OK. Looks like starting the clock after closing the batch has quite a few
pitfalls. I can't think of a way of to work around it without adding yet
another config. So I won't discuss that here. Anyone? As I said earlier,
I'm not hung up on super-accurate notification times.

If we are going down the max.message.delievery.wait.ms route, what would be
the default? There seem to be a few options.
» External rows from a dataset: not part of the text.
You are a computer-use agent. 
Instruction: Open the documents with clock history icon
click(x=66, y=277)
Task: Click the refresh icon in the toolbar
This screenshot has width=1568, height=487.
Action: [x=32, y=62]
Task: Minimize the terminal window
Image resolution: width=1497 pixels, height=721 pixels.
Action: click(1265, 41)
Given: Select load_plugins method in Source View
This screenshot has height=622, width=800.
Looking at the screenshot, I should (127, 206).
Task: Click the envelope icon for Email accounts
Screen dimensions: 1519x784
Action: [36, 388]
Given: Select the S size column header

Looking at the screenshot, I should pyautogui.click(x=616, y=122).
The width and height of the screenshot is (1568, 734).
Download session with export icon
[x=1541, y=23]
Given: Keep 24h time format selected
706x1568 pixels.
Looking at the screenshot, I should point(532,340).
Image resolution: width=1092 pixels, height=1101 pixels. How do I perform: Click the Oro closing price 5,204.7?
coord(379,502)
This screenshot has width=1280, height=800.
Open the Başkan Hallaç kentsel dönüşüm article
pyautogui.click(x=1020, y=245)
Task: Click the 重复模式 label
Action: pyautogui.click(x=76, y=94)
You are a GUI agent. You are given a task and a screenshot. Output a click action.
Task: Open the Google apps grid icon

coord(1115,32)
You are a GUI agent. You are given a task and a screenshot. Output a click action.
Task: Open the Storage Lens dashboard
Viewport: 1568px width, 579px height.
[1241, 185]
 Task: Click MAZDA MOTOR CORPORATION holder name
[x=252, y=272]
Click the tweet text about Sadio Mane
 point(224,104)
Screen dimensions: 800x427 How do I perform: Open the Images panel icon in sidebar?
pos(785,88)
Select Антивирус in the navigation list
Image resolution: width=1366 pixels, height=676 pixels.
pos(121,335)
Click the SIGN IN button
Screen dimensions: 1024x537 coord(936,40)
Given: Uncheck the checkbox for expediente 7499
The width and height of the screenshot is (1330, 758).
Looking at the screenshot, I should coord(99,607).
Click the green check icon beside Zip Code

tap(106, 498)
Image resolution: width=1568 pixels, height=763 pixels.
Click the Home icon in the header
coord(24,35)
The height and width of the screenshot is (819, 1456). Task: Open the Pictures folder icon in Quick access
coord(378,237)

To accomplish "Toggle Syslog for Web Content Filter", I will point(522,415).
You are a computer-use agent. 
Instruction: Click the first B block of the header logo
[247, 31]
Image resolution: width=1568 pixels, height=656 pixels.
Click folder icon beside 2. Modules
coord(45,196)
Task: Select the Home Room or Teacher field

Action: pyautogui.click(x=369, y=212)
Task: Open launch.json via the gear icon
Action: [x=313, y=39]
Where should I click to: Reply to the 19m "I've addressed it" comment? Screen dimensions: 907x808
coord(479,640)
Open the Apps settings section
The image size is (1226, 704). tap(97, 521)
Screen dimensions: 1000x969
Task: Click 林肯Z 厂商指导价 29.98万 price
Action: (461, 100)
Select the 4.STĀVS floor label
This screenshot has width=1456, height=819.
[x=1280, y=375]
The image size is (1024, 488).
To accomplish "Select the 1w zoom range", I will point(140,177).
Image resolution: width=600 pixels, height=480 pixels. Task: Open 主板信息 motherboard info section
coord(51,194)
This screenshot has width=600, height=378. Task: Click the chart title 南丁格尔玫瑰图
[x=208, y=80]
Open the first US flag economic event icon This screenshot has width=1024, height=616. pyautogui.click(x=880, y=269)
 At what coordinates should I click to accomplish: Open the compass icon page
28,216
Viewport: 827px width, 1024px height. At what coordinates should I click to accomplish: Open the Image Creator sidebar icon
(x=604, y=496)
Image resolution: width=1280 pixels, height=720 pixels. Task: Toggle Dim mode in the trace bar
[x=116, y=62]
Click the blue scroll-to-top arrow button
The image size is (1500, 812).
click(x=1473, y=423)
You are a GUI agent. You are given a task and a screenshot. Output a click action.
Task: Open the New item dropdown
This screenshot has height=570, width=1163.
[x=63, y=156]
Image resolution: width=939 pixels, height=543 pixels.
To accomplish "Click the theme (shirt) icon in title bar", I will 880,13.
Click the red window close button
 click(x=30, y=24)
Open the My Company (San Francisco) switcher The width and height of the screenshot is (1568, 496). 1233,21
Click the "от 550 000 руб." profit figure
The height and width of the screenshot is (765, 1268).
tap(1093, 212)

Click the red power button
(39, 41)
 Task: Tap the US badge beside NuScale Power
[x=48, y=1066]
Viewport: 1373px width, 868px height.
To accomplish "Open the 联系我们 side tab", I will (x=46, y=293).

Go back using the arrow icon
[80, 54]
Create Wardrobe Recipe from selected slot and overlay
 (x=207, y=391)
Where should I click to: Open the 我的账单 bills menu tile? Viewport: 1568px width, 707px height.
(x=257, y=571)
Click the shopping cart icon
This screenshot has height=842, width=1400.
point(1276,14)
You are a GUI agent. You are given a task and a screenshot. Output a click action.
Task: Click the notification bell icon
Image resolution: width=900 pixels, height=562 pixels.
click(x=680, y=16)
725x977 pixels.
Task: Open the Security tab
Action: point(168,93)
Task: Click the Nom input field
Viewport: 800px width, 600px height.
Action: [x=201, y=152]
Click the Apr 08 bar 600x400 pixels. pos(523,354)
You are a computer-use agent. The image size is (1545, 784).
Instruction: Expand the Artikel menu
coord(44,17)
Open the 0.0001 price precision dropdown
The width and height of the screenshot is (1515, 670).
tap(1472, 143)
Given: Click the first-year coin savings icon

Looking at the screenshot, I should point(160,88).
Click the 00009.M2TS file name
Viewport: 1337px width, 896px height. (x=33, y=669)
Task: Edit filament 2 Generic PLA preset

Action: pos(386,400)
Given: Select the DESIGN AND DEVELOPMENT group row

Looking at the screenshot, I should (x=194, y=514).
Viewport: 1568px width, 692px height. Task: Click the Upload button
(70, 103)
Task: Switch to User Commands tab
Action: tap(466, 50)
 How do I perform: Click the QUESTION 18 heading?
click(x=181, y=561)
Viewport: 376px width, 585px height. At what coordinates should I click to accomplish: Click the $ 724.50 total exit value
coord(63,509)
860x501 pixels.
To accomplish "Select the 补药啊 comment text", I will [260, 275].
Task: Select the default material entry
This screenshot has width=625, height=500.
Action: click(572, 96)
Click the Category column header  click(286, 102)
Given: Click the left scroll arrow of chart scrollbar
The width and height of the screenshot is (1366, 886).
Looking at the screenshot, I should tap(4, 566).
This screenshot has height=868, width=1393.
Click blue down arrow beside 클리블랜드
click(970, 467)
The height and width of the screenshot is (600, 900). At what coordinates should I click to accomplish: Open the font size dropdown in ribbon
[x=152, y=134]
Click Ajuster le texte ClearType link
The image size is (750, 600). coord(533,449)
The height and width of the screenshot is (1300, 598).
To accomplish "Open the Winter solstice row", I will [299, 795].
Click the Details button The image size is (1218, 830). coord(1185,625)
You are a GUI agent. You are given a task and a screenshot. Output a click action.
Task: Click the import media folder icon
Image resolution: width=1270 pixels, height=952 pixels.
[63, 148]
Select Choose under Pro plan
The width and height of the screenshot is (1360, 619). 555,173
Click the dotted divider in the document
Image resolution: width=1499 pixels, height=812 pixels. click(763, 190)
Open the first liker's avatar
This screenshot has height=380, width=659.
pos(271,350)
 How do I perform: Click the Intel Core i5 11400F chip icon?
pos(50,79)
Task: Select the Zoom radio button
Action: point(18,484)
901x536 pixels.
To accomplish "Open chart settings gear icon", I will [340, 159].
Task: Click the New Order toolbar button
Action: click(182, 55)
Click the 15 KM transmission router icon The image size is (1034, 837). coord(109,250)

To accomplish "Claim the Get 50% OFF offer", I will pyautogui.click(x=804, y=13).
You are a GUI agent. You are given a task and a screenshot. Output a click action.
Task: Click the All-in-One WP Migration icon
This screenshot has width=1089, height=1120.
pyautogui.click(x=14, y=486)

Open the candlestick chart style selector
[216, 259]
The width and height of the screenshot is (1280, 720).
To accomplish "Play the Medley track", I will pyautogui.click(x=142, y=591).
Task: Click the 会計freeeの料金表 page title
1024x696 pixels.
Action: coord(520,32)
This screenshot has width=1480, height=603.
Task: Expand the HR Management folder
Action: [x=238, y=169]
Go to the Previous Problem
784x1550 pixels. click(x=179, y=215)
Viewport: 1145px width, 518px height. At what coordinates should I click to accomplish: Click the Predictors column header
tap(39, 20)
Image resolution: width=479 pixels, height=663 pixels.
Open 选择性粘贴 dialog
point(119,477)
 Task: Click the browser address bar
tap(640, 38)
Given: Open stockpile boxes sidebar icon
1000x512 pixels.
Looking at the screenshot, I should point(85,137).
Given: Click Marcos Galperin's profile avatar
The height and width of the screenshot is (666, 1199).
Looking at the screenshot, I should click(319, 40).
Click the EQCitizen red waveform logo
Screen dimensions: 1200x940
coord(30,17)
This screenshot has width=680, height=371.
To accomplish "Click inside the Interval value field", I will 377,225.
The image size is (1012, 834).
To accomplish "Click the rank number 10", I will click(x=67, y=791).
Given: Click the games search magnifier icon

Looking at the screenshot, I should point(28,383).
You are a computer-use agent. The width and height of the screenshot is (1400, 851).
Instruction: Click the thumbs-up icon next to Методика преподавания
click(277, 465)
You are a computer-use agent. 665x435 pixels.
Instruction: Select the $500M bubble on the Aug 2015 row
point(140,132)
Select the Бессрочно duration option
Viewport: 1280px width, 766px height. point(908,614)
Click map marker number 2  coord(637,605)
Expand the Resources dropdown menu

1. max.message.delievery.wait.ms=null. Nothing changes for those who don't
set it. I.e., batches expire after request.timeout.ms in accumulator. If
they are past the accumulator stage, timeout after retries*(
request.timeout.ms+backoff).

2. max.message.delivery.wait.ms=request.timeout.ms. No obervable behavioral
change at the accumulator level as timeout value is same as before. Retries
will be done if as long as batch is under max.message.delivery.wait.ms.
However, a batch can expire just after one try. That's ok IMO because
request.timeout.ms tend to be large (Default 30000).

3. max.message.delivery.wait.ms=2*request.timeout.ms. Give opportunity for
two retries but warn that retries may not happen at all in some rare
cases and a batch could expire before any attempt.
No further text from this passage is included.